Widget never appears on the dev server at all

Symptom

• The host app loads correctly, but the launcher button in the bottom-right is missing.
• The DevTools console shows no widget-related errors.
• Nowhere in DevTools Elements is there a shadow-root attached to any node of the host page.

Cause

• The Vite plugin’s transformIndexHtml does not run if the enabled option is false, or if the plugin is invoked outside the apply: 'serve' mode (for example, under vite build) (packages/vite/src/plugin.ts:99-109, :141-163).
• Even with spawnServer: false, the bootstrap itself is still injected but mount happens without a transport — so the launcher appears, and any sent message ends with a “not configured” error (plugin.ts:291-308).
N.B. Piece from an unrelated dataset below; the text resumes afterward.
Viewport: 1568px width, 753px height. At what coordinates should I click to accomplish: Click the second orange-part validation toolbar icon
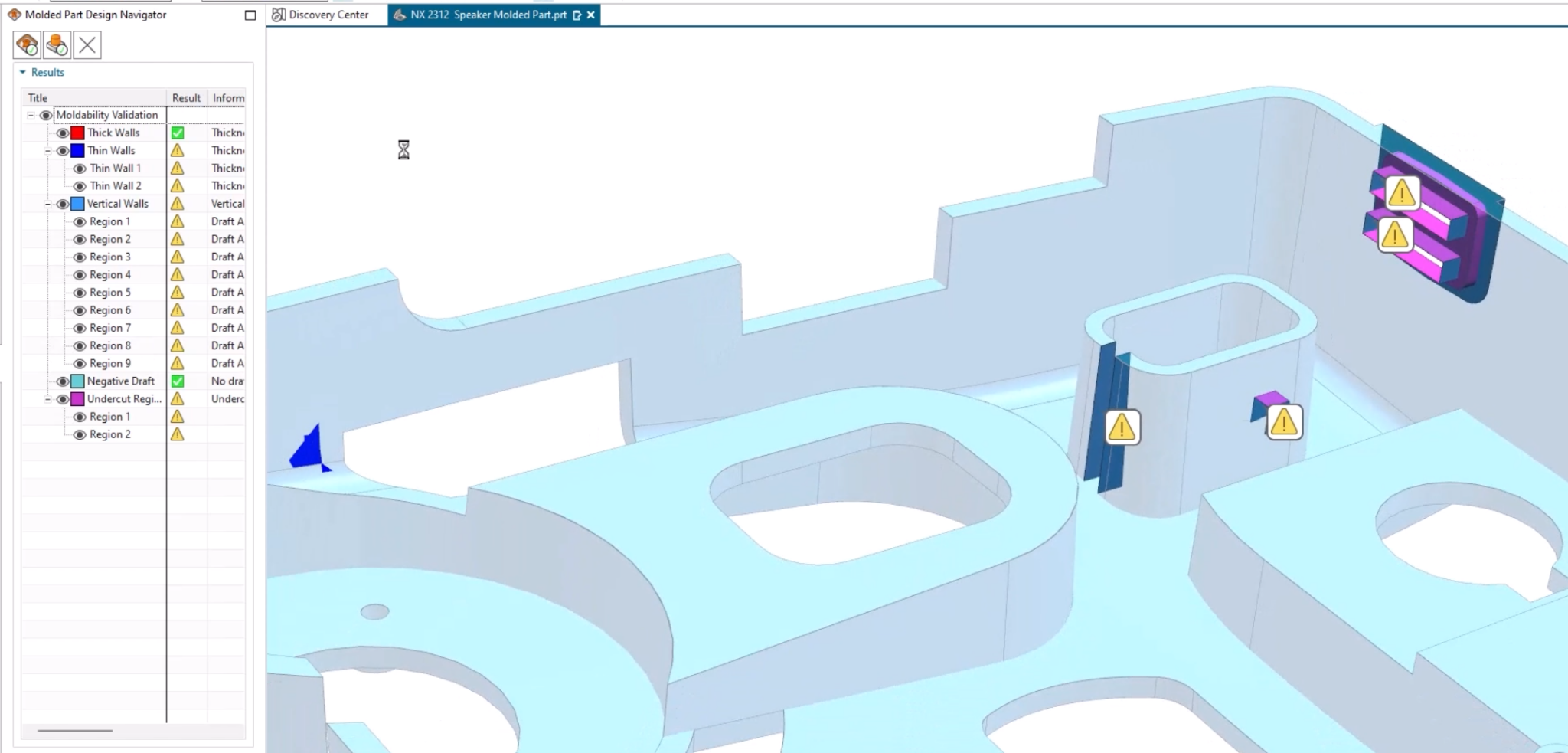(57, 45)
The fact that even the launcher is gone means the bootstrap script in the head was not injected.

Recovery

1. Inspect the dev server’s emitted HTML (open it with view-source:, or via DevTools → Sources → top-level HTML) and verify that the <script type="module"> block contains a mountAgentDevtools call. If it does not, the plugin was not registered at all — check for a missing plugins: [agentDevtools()] in vite.config.ts, or for enabled: false.
2. To verify that the apply: 'serve' gate isn’t the cause, confirm that the vite command actually runs dev (not build or preview).
3. In custom setups launched in middlewareMode, there is no httpServer, so the agent server stays alive until the process exits (plugin.ts:131-139). That is unrelated to the widget being invisible, but the leftover process can lead to a 4317 conflict in the next session.